Required work =>
**a.** Answer these questions from the text on Fakhruddin Ahmed, marking each answer the same way:
(i) Who preceded him as High Commissioner of Bangladesh to the United Kingdom?
(ii) Where did he die?
(iii) During what dates did he serve as Ambassador of Bangladesh to Italy?
**b.** Please rewrite the part of the text on Fakhruddin Ahmed starting at "Personal details" and ending at "Secretary of Bangladesh.", replacing "Pittsburgh" with "Philadelphia".
**c.** Continue the text on Fakhruddin Ahmed from its final sentence.

Excerpt provided =>
Foreign Secretary of Bangladesh
- In office 17 July 1986 – 8 May 1987
- Preceded by: Faruq Ahmed Choudhury
- Succeeded by: A. K. M. Nazrul Islam
- In office 22 October 1974 – 15 November 1975
- Preceded by: Enayet Karim
- Succeeded by: Tabarak Hussain

High Commissioner of Bangladesh to the United Kingdom
- In office May 1982 – July 1986
- Preceded by: Abul Fateh
- Succeeded by: Mir Shawkat Ali

Ambassador of Bangladesh to Yugoslavia
- In office 1978–1980

Ambassador of Bangladesh to Italy
- In office 1 July 1977 – 17 January 1978
- Preceded by: Iqbal Athar
- Succeeded by: Khan Shamsur Rahman

Personal details
- Born: 1931
- Died: 2 November 2001 (aged 69–70) Pittsburgh, Pennsylvania, United States
- Education: University of Dhaka

= Fakhruddin Ahmed (secretary) =

Bangladesh diplomat and foreign secretary of Bangladesh

Fakhruddin Ahmed (1931 – 2 November 2001) was a Bangladesh diplomat and former Foreign Secretary of Bangladesh.

Data block =>
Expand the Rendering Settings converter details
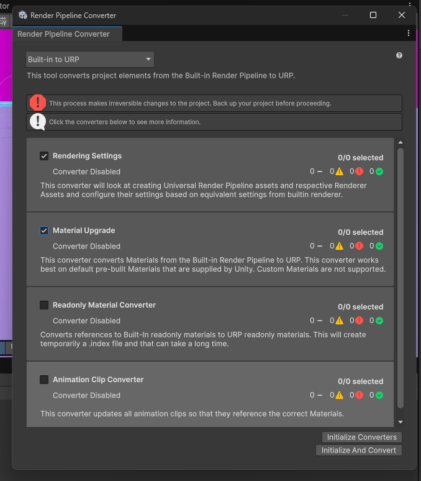The width and height of the screenshot is (421, 481). pos(88,156)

Expected results =>
**a.**
(i) Abul Fateh
(ii) Pittsburgh, Pennsylvania, United States
(iii) 1 July 1977 – 17 January 1978

**b.**
Personal details
- Born: 1931
- Died: 2 November 2001 (aged 69–70) Philadelphia, Pennsylvania, United States
- Education: University of Dhaka

= Fakhruddin Ahmed (secretary) =

Bangladesh diplomat and foreign secretary of Bangladesh

Fakhruddin Ahmed (1931 – 2 November 2001) was a Bangladesh diplomat and former Foreign Secretary of Bangladesh.

**c.**
== Early life ==
Ahmed was born in 1931. He graduated HS from Khulna Zilla School in 1946, and attended Khulna Daulatpur College, Calcutta Islamia College, and University of Dhaka. He had a M. A.in International Relations from the University of Dhaka. He had also studied at The Fletcher School at Tufts University upon joining the Pakistan Foreign Service in 1954.

== Career ==
Ahmed joined the Pakistan Foreign Service in 1954. From 1957 until 1971, he served in different capacities at the Pakistan Diplomatic Missions in Jeddah, New York City, Tehran, Accra and at the Ministry of Foreign Affairs of Pakistan in Islamabad as the director (personnel).

Ahmed returned to Bangladesh in 1973 through Afghanistan after Bangladesh achieved independence from Pakistan in 1971 and started working in the Ministry of Foreign Affairs in Bangladesh.

From October 1973 to November 1975, Ahmed served as the Foreign Secretary of Bangladesh. He then became the ambassador of Bangladesh to Italy from July 1977 until January 1978.

From 1978 to 1980, Ahmed was the Ambassador of Bangladesh to Albania, Yugoslavia, and Greece.

Ahmed was the High Commissioner of Bangladesh to the United Kingdom from May 1982 until July 1986.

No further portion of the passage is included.